Task prompt = Gather all lines in the entries that include the word "navigation".
*** Extracted information ***
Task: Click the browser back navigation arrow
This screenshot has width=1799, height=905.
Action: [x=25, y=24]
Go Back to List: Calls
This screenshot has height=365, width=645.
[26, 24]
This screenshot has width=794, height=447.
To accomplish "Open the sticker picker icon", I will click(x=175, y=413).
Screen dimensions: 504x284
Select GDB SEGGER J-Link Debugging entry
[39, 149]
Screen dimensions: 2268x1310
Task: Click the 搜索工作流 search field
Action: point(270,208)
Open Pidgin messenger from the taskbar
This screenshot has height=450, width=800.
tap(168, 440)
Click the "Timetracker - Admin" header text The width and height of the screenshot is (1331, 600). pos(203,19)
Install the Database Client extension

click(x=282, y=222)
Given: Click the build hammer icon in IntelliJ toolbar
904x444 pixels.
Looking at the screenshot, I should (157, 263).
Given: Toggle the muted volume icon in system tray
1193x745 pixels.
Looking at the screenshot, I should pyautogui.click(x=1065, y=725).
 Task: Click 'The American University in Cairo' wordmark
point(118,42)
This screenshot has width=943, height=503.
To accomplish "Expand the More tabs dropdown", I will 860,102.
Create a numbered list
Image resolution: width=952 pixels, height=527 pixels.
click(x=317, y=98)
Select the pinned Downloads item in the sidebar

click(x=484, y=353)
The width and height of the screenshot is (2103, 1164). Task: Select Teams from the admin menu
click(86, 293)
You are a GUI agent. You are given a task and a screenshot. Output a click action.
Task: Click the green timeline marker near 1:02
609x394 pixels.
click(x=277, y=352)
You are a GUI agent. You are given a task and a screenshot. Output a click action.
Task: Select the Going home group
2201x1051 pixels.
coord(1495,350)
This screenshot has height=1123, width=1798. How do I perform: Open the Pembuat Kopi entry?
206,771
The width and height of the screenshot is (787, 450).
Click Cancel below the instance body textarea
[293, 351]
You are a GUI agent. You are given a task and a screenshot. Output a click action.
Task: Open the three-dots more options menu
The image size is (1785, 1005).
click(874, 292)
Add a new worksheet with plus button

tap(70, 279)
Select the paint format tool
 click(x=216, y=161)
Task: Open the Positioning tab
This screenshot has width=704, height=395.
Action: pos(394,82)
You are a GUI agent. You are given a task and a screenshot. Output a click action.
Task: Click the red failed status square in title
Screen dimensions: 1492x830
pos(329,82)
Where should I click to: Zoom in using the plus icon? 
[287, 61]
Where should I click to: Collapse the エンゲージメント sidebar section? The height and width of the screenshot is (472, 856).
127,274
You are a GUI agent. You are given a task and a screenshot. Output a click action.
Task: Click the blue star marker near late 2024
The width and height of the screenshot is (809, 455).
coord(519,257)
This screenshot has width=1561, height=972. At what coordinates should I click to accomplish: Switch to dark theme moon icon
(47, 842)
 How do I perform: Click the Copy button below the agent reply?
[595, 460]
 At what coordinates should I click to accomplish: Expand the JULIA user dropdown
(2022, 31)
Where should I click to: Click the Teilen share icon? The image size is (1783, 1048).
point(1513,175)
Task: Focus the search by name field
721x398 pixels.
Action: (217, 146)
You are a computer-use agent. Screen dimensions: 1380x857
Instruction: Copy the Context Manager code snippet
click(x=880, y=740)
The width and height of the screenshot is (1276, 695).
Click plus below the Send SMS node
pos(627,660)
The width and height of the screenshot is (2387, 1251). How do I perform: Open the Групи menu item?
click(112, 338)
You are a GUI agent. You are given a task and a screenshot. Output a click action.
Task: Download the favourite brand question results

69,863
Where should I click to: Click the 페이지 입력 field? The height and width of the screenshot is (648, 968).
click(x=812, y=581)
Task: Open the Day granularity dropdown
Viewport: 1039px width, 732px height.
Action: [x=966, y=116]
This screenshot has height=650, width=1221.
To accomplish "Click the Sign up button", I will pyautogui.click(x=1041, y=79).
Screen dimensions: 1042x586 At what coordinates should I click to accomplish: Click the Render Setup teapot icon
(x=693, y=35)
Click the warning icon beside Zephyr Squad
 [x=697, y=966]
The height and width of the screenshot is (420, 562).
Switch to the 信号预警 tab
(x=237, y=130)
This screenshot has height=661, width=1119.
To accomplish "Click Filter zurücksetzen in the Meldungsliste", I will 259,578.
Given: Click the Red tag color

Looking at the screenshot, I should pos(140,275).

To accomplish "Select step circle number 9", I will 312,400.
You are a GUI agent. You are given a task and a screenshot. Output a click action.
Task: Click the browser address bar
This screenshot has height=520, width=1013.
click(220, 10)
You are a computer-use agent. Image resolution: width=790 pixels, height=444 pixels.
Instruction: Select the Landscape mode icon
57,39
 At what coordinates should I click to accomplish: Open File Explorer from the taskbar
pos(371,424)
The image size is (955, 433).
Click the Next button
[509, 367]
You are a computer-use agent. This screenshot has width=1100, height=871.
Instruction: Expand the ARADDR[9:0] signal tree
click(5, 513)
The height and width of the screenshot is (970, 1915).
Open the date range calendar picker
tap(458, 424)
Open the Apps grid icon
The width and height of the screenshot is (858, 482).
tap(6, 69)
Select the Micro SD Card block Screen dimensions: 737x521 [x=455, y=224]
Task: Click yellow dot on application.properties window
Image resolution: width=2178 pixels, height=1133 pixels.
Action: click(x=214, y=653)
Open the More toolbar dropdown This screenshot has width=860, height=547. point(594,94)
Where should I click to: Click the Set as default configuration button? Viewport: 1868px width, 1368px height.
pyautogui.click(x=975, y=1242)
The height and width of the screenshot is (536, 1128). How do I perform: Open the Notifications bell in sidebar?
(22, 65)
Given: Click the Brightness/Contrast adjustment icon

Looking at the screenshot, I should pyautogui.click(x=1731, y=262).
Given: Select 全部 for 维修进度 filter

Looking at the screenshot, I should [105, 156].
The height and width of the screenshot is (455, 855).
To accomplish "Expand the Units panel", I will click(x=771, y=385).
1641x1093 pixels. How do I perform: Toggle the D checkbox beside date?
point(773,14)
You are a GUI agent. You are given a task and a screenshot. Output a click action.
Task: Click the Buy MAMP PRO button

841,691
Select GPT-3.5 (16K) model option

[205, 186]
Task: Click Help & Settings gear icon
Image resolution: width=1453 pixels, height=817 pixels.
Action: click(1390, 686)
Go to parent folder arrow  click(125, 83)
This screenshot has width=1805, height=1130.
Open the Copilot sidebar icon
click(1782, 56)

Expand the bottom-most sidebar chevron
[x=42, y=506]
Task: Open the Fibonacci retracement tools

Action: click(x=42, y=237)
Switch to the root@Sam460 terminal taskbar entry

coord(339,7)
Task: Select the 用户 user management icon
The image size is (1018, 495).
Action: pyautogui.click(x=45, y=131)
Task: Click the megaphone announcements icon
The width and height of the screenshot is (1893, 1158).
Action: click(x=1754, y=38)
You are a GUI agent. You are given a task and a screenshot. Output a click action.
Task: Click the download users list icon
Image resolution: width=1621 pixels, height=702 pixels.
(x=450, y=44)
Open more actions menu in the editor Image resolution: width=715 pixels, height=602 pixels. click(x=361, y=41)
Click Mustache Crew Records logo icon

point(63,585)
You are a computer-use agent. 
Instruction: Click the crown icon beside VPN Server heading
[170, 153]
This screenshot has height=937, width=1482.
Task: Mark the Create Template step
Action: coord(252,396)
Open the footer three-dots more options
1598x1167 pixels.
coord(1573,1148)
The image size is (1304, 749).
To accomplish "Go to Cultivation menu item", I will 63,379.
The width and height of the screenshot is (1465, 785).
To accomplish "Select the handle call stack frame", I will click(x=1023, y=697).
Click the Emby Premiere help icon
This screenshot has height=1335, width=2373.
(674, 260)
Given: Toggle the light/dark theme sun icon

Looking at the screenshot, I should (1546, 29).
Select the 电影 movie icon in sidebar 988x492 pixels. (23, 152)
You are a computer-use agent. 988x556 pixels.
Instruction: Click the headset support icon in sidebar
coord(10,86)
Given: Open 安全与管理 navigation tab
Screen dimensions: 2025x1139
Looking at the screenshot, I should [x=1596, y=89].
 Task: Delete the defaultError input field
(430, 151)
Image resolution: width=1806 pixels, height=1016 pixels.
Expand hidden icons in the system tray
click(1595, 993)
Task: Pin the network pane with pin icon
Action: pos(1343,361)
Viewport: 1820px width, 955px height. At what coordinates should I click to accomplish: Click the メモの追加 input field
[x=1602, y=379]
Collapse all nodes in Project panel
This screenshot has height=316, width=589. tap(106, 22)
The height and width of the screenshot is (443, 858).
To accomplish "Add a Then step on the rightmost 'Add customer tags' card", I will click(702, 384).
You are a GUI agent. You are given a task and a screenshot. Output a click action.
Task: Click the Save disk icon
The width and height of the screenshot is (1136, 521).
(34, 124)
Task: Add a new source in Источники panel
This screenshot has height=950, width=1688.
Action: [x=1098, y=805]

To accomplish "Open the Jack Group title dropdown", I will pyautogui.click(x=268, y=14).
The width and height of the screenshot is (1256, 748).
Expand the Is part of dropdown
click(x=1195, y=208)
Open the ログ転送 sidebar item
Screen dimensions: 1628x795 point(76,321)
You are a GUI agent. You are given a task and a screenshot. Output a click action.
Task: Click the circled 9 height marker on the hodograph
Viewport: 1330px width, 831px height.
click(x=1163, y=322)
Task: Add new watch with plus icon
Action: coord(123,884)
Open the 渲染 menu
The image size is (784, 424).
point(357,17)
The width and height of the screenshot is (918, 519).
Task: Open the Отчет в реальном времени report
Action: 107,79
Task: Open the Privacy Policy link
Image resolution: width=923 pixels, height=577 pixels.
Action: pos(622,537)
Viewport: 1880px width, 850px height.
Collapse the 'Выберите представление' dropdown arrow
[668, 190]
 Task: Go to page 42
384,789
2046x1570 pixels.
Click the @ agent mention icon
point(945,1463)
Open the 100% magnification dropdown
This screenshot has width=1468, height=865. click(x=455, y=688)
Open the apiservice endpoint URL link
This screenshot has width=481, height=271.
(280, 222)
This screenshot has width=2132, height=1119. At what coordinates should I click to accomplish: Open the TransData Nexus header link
*** End of Extracted information ***
Answer to this exercise =
Task: Click the browser back navigation arrow
Given: Open 安全与管理 navigation tab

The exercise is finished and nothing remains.